(Records from a data collection)
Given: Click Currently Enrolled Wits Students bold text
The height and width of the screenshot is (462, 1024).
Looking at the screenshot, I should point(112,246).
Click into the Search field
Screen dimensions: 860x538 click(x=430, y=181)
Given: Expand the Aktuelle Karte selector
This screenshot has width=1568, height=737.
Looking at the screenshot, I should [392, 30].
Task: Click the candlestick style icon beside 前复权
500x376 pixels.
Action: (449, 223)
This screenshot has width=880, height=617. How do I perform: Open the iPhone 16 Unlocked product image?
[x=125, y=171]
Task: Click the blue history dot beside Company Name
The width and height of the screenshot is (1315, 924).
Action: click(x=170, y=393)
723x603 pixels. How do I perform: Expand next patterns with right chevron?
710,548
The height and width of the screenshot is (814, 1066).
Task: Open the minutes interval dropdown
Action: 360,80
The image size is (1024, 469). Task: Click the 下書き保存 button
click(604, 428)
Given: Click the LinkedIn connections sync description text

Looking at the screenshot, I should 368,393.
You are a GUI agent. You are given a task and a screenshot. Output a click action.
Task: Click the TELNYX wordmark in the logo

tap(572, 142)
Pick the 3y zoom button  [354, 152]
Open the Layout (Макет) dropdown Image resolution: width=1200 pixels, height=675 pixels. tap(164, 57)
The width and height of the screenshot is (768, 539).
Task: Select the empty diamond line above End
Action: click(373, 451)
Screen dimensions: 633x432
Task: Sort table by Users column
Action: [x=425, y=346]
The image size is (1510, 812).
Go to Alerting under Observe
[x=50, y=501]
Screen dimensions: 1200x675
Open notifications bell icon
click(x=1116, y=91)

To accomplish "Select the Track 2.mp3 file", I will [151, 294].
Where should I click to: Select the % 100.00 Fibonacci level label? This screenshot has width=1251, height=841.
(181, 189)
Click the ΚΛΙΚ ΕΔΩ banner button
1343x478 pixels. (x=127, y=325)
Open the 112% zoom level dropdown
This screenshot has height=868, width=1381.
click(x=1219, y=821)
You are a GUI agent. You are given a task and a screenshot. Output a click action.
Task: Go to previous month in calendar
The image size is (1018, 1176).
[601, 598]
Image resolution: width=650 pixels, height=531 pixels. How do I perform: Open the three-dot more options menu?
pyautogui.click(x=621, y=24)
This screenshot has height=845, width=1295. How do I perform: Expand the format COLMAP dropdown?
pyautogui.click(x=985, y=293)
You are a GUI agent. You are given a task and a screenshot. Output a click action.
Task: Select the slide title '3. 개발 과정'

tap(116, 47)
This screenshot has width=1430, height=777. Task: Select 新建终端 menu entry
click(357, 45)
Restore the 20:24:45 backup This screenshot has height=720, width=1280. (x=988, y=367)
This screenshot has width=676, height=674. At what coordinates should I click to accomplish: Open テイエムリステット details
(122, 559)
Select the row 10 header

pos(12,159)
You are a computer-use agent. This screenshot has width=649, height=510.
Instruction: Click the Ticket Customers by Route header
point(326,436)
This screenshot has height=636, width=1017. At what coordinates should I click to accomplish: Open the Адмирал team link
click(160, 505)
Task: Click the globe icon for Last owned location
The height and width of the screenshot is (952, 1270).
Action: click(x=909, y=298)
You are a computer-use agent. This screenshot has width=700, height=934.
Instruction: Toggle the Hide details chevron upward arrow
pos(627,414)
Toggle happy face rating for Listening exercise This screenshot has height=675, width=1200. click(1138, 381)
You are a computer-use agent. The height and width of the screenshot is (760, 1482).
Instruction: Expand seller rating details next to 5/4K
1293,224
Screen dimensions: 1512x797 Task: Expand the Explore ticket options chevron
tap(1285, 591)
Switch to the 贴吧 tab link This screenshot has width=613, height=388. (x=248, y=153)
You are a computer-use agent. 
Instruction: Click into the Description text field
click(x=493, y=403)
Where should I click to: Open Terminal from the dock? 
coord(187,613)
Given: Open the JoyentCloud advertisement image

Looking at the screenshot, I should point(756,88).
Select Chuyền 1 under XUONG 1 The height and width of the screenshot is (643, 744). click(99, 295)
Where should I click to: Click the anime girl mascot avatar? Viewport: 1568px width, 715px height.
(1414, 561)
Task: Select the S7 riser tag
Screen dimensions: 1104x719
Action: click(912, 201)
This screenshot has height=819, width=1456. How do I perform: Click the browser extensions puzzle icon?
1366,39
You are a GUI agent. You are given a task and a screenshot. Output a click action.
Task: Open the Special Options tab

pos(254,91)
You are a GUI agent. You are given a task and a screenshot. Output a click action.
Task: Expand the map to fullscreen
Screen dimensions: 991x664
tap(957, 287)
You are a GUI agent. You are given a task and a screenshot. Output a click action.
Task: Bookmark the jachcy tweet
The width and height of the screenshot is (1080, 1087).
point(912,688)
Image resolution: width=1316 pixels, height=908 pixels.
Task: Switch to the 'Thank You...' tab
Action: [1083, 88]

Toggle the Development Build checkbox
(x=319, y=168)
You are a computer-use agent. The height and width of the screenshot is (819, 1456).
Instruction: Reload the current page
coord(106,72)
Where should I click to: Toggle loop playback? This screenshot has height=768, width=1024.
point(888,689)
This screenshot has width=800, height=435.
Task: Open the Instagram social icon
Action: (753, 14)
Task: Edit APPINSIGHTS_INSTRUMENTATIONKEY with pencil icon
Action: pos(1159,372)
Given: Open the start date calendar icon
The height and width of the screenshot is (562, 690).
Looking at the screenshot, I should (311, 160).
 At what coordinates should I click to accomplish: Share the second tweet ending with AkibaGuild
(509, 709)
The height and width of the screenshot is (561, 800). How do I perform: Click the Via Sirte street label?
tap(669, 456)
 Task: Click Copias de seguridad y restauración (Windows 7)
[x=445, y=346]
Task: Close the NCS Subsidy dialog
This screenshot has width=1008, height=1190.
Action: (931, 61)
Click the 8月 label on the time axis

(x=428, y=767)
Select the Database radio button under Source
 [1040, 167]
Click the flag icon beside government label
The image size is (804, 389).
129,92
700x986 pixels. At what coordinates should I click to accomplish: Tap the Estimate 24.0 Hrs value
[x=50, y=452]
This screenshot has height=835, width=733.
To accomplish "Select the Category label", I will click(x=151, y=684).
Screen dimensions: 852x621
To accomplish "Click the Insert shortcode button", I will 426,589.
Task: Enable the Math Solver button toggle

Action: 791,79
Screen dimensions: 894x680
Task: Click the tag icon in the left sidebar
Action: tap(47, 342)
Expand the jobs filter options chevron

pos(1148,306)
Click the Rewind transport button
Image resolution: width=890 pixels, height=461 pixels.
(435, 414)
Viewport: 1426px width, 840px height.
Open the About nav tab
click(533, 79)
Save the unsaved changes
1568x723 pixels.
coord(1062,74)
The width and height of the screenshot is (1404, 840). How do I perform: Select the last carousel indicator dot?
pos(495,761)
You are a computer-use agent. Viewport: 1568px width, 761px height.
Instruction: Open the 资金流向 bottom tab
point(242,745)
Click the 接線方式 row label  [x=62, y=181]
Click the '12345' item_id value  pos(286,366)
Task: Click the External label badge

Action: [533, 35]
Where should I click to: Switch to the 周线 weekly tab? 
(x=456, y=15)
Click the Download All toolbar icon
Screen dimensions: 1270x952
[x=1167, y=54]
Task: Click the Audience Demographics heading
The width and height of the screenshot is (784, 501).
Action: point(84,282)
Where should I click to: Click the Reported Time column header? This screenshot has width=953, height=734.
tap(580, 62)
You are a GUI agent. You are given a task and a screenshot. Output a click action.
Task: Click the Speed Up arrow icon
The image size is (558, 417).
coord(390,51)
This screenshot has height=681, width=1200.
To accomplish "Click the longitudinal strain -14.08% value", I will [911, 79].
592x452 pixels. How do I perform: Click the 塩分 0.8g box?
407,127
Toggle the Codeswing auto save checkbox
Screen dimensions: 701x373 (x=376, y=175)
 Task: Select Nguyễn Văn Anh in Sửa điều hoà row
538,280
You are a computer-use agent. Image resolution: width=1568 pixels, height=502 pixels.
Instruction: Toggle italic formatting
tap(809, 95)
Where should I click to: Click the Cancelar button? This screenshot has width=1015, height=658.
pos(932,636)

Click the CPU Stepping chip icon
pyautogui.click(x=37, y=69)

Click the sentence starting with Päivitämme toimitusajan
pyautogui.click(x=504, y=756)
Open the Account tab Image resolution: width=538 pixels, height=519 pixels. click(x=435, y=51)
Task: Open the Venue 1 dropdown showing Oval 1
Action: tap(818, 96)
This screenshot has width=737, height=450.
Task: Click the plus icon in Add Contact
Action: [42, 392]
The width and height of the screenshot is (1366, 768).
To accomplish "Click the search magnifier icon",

REQUIRED WORK: For every line in the data above that has the string "computer", return that line.

EXERCISE ANSWER:
You are a computer-use agent. This screenshot has width=649, height=510.
You are a computer-use agent. This screenshot has width=700, height=934.
You are a computer-use agent. The height and width of the screenshot is (760, 1482).
You are a computer-use agent. 
You are a computer-use agent. The height and width of the screenshot is (819, 1456).
You are a computer-use agent. Viewport: 1568px width, 761px height.
You are a computer-use agent. Image resolution: width=1568 pixels, height=502 pixels.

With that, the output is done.